Huang Rui, Zhang Dali and Yang Yongliang each embody distinct ways of activating memory. Huang Rui initiates a dialogue by revisiting Chinese language and thought through his compositions. Zhang Dali turns his environment into a living material, using it to question history in motion. Yang Yongliang transposes classical landscape painting into a digital realm, where mountains are made of pixels and urban lights.

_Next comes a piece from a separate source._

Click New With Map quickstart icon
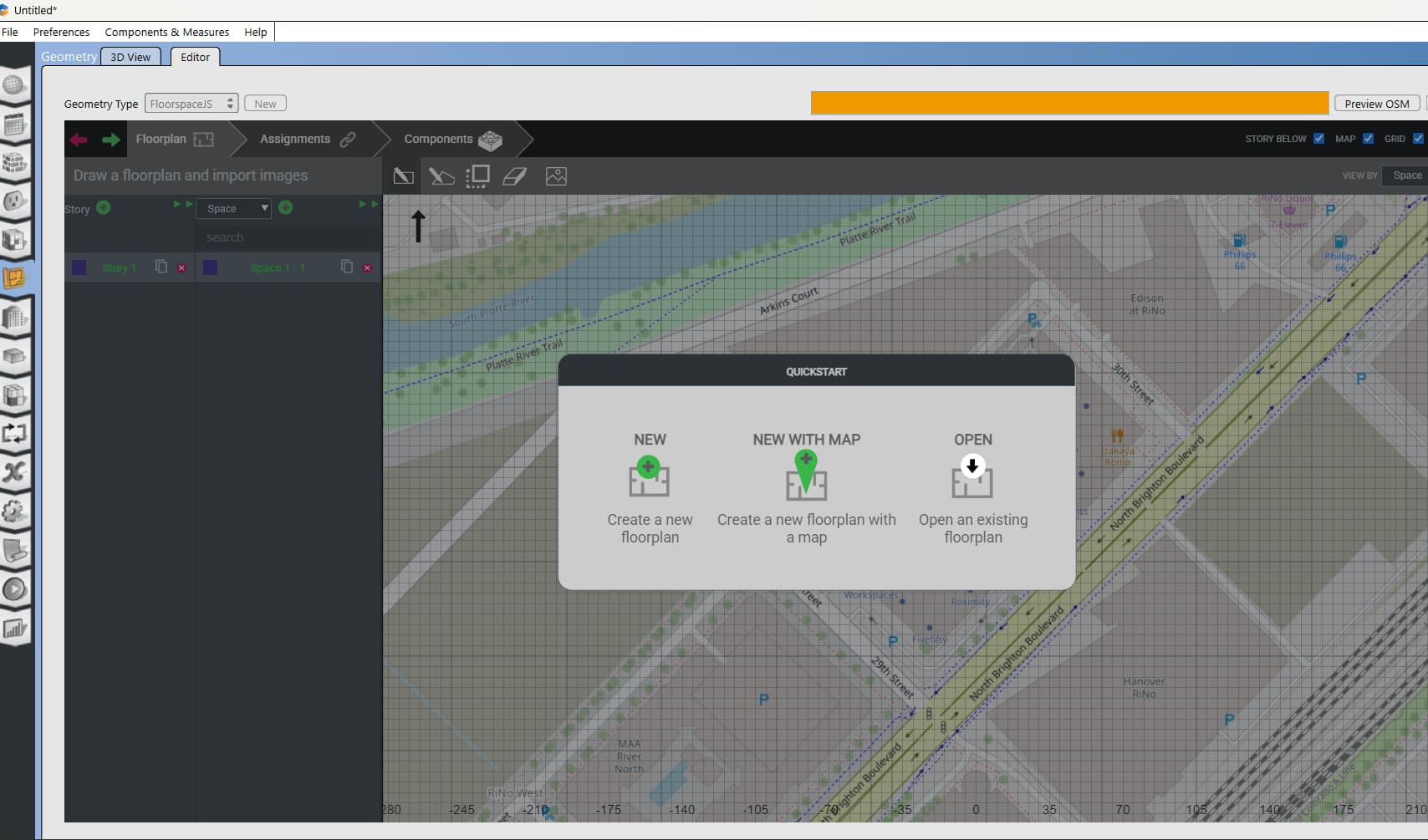pyautogui.click(x=806, y=475)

Technological modernity finds its fullest expression in the work of aaajiao, a key figure of the younger generation whose works are part of the Centre Pompidou collection. His installation Typeface uses a neural network trained on ancient calligraphy to generate characters that resemble language but no longer carry meaning. The gesture evokes both transmission and loss. Li Hongbo, in turn, works with paper, an ancestral material, to create flexible sculptures inspired in particular by Taihu stones, those scholars rocks highly prized during the Song dynasty.
Liu Bolin and Zelam Lim conclude the exhibition by reintroducing the body and nature as spaces of reconciliation. Liu Bolins sculptures question visibility and erasure in a society saturated with images. Zelam Lims works draw on matter, myth and organic forms to reconnect the intimate with cultural heritage.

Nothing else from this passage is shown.